The small Ruby example I gave is for illustration purposes only. The text files I need to process are many gigabytes in size. I know about iconv quite well, but as I said, for performance reasons, it is NOT an option to convert them to UTF8, as the processed file need to be ISO-8859-1 as well.
Sorry, I misunderstood you.
On 13.02.2009, at 15:54, jdmuys@free.fr wrote:
I would like to be able to set the TextMate output window to ISO-8859-1 so that it displays my test data correctly.
As far as I know this is not possible. The output window is set to UTF-8.
If you want to run a Ruby script via APPLE+R you can try this:
#!/usr/bin/env ruby -wKU
require "iconv"
file = File.open("/Users/bibiko/Desktop/test.txt", "r") file.each { |line| print Iconv.iconv("UTF-8","LATIN1",line) } file.close
which outputs the test.txt content correctly. You can then define a function printLATIN1() or similar.
--Hans
----- Hans-Jörg Bibiko bibiko@eva.mpg.de a écrit :
#!/usr/bin/env ruby -wKU
require "iconv"
file = File.open("/Users/bibiko/Desktop/test.txt", "r") file.each { |line| print Iconv.iconv("UTF-8","LATIN1",line) } file.close
which outputs the test.txt content correctly. You can then define a function printLATIN1() or similar.

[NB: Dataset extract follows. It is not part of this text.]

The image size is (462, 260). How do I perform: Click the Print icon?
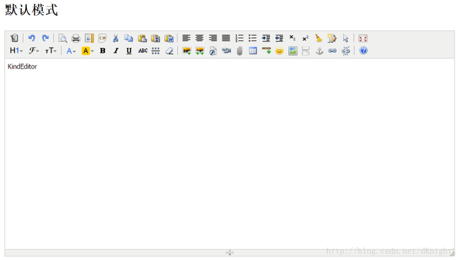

It's not ideal, but it's a useable workaround. Thank you very much.
JD
On 13 Feb 2009, at 17:15, jdmuys@free.fr wrote:
[...] require "iconv" [...]
It's not ideal, but it's a useable workaround. Thank you very much.
You can try Ruby 1.9 (and declare the file you open as latin-1), I believe this will automatically do the proper recodings, if the various streams are tagged properly.